Problem details
From the Self-Organizing Map page below, copy word for word the part that begins with the words containing "Neural topology •" and ends with "represent input samples.".

Excerpted passage
★ ★ ★
Neural topology • Competitive learning

Self-Organizing Map (SOM)

A Self-Organizing Map is an unsupervised neural network that projects high-dimensional data onto a low-dimensional grid, preserving topological relationships. Explore the concept, watch it learn in real-time, and try a simple use case.

Topology-preserving Unsupervised Dimensionality reduction Clustering

Quick overview

  • What: A grid of “neurons,” each with a weight vector; they compete to represent input samples.
  • How: Find the best-matching neuron (BMU), then nudge it and its neighbors toward the input.
  • Why: The grid self-organizes into a map of the data manifold, revealing structure and clusters.
  • When: Visualizing high-D data, clustering with topology, vector quantization, and prototyping.

What is a SOM?

A Self-Organizing Map (SOM), also called a Kohonen map, is a 2D lattice of units. Each unit has a weight vector in the same space as the input. During training, inputs pull the most similar unit—the best matching unit (BMU)—and its neighbors closer, so nearby units in the lattice specialize in nearby regions of the data space. The result is a topology-preserving projection: neighborhoods in data map to neighborhoods on the grid.

Core mechanics

  • BMU: For input x, find unit i minimizing distance d(x, wᵢ) (usually Euclidean).
★ ★ ★
Given material

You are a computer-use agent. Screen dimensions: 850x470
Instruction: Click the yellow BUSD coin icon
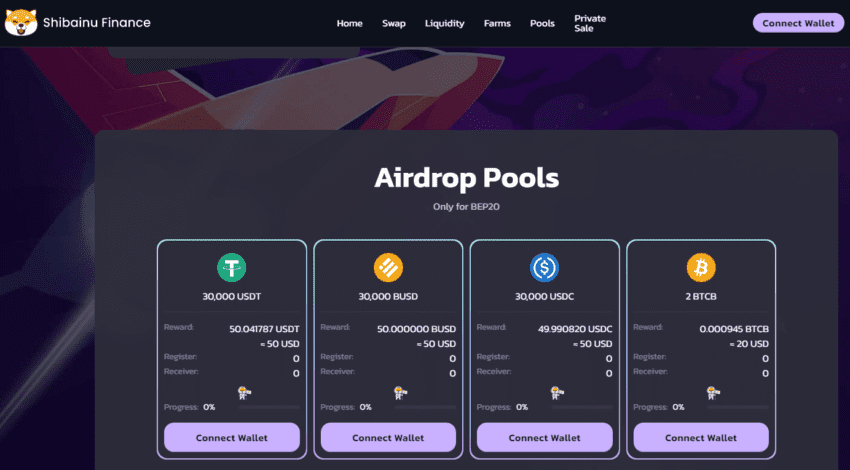(x=388, y=267)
★ ★ ★
Output for this task
Neural topology • Competitive learning

Self-Organizing Map (SOM)

A Self-Organizing Map is an unsupervised neural network that projects high-dimensional data onto a low-dimensional grid, preserving topological relationships. Explore the concept, watch it learn in real-time, and try a simple use case.

Topology-preserving Unsupervised Dimensionality reduction Clustering

Quick overview

  • What: A grid of “neurons,” each with a weight vector; they compete to represent input samples.